__Activity__.
Drop every picture. Then return, exactly, the lines from the beginning of the listing below through the one containing "This screenshot has height=876, width=1372.".

__Dataset__.
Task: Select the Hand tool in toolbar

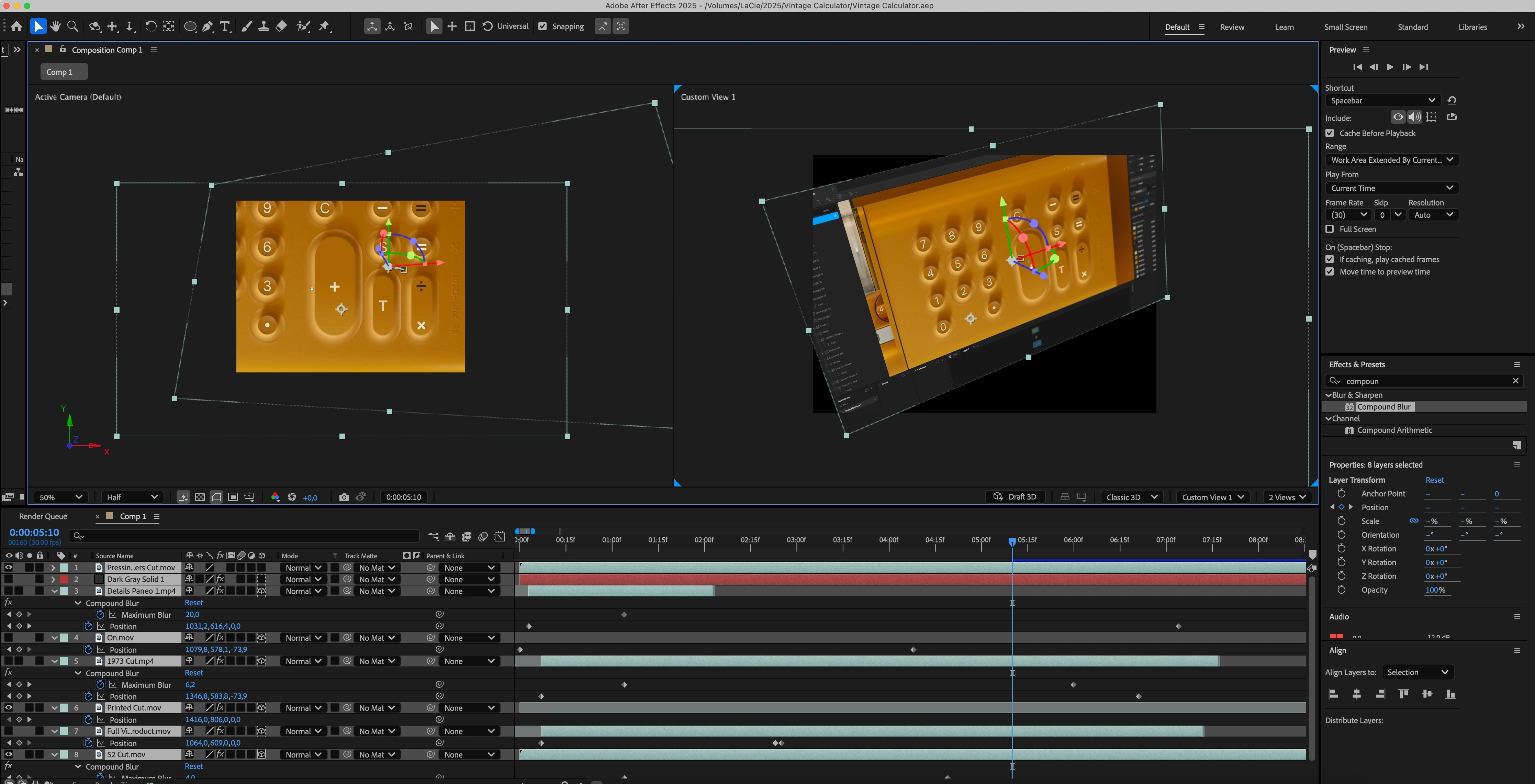Action: tap(55, 26)
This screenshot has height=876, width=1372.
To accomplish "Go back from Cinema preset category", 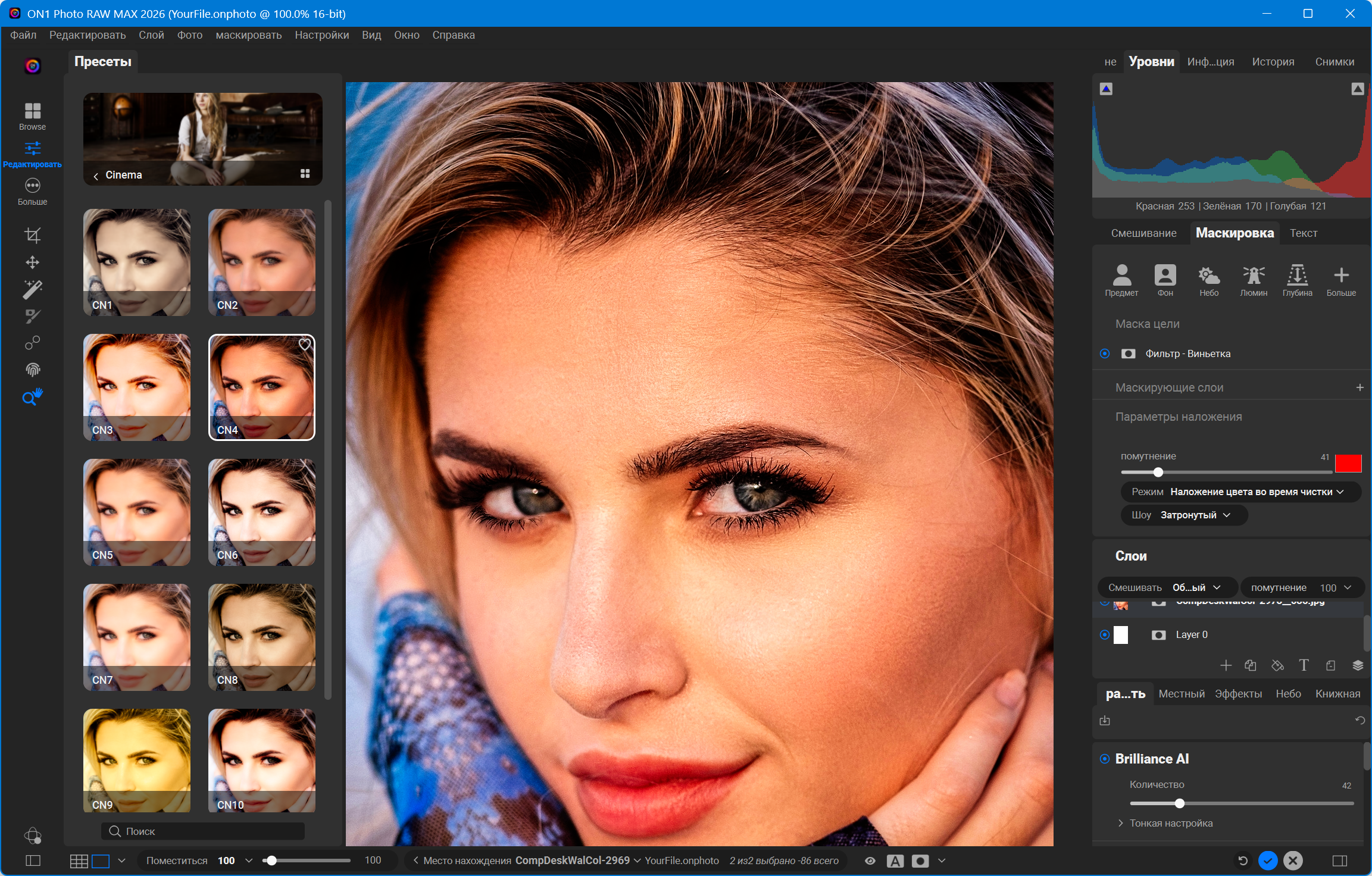I will click(96, 176).
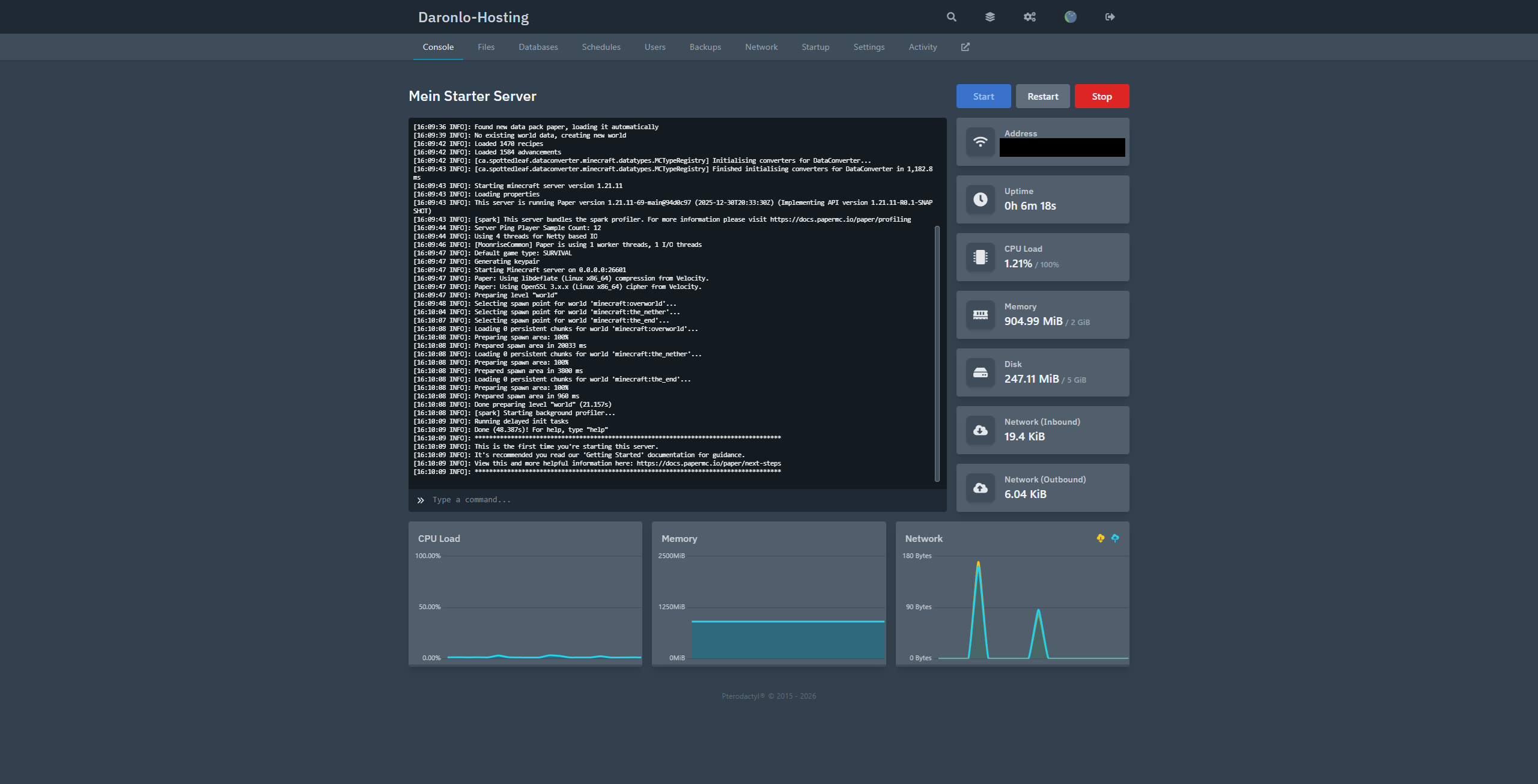The image size is (1538, 784).
Task: Stop the server with the red button
Action: coord(1101,96)
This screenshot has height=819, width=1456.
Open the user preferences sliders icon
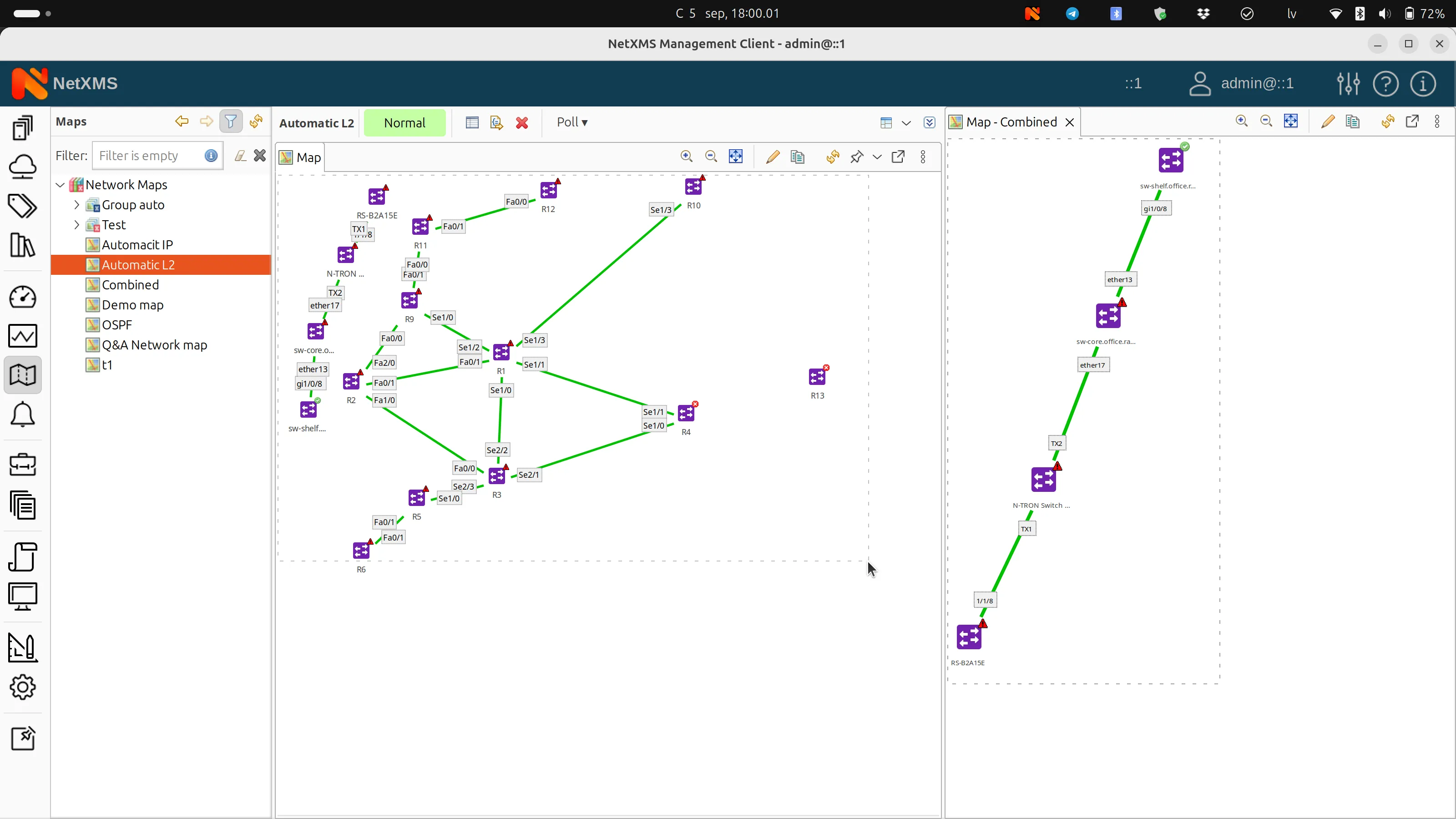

__The completed task__.
Task: Select the Hand tool in toolbar

Action: tap(55, 26)
This screenshot has height=876, width=1372.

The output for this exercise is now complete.